I wish for a chocolate fountain.

bugfartboy

Granted; everything that touches it's chocolaty (or is it chocolatey?) falls turns to chocolate itself.

I wish my brain got internet.

ArtDrake

Granted. However, the interface is not subject to your control, so you just have the front page of MSN glaring at you whenever you close your eyes.

I wish my hair always looked nice.

bugfartboy

Granted; it always looks relatively nice.  As for the rest of you... well... your hair needed something to be compared to.

I wish I could find the push-pin I accidentally knocked off my wall without unintentionally stabbing myself with it.

Professor Factass

Quote from: bugfartboy on August 05, 2015, 11:52:39 PM
Granted; it always looks relatively nice.  As for the rest of you... well... your hair needed something to be compared to.

I wish I could find the push-pin I accidentally knocked off my wall without unintentionally stabbing myself with it.

Totally just made an account to reply to this:

Indeed, you find your precious push-pin without being stabbed by it, however, the iron law of causality forced the universe to create yet another push-pin for you to accidentally step on.

I wish that no one can reply to my current wish, and that no one can ruin said wish.
"Amen, Hallelujah, and peanut butter." - Dutch

bugfartboy

Granted. Unfortunately the wish only lasts for four years, after which it loses all potency.

I wish I had more people to play True Messiah against.

CraigStern

Granted. Unfortunately, all of them live in Tanzania.

I wish someone would just spontaneously buy up all remaining copies of True Messiah so I could stop paying to warehouse them!

bugfartboy

Granted. Unfortunately the pious benefactor who purchased them all tries to pay you in stacks upon stacks of little cardboard gold coins.

I wish the climate would revert to its pre-Industrial Revolution state.

CraigStern

Granted! Unfortunately, the prevalence of man-eating packs of wolves returns along with it. As massive forests spontaneously burst from the ground and destroy all the power lines and cables linking up to your house, you find yourself isolated and helpless as the newly revenant wolves descend upon you.

I wish I had unlimited paid vacation days at work.

ArtDrake

Granted. However, you find out that this unique arrangement is only in place because everyone detests you, and the company would rather hemorrhage money in the form of a permanent paid vacation than have you come in to work. This is confirmed when you try to come in for work one day, only to be stopped by security, who claim there's an issue with your access badge; they'll call you when it's fixed. They never call. The paychecks keep rolling in, though.
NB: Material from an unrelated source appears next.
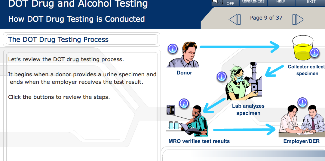
Task: Go to the next page arrow
Action: pyautogui.click(x=298, y=20)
I wish for some delicious berry jams and jellies to make sandwiches with!

CraigStern

Heh; so I get paid and never have to actually show up at work? Sweet! :D

Your wish for delicious jams and jellies to make sandwiches with is granted--however, you are mailed a bill for the full amount of said jams and jellies (plus tax and the cost of delivery!)

I wish the world's adult population would spontaneously acquire advanced critical thinking skills.

ArtDrake

Granted; however, most don't use them, due to a sense of personal attachment to the worldview spawned from their biases before they acquired those skills. Very little changes.

I wish for a parody miniseries making fun of Ayn Rand's Atlas Shrugged, airing on a streaming service I subscribe to.

CraigStern

Your wish is granted, but the parody is poorly executed and most viewers take it as an endorsement of Rand's worldview, leading to an upsurge in objectivism across society.

I wish I could selectively stop time for everything in the universe except myself, allowing myself to work/walk around/sleep unimpeded, then restart time again at will.

ArtDrake

#2879
Granted! However, the time-stop doesn't cancel your momentum, so when you apply it, you go hurtling off into space at 67,000 miles an hour due to Earth's orbit about the sun... if you're lucky enough for it to be morning. If it's evening, your momentum carries you the other way, splatting you into the ground at Mach 87 and causing a small earthquake.

I wish to take advantage of the upsurge in objectivism across society to purchase a WWJGD ("What Would John Galt Do?") t-shirt, which I can wear ironically once the upsurge dies down again (due to people realizing that objectivism is a terrible philosophy).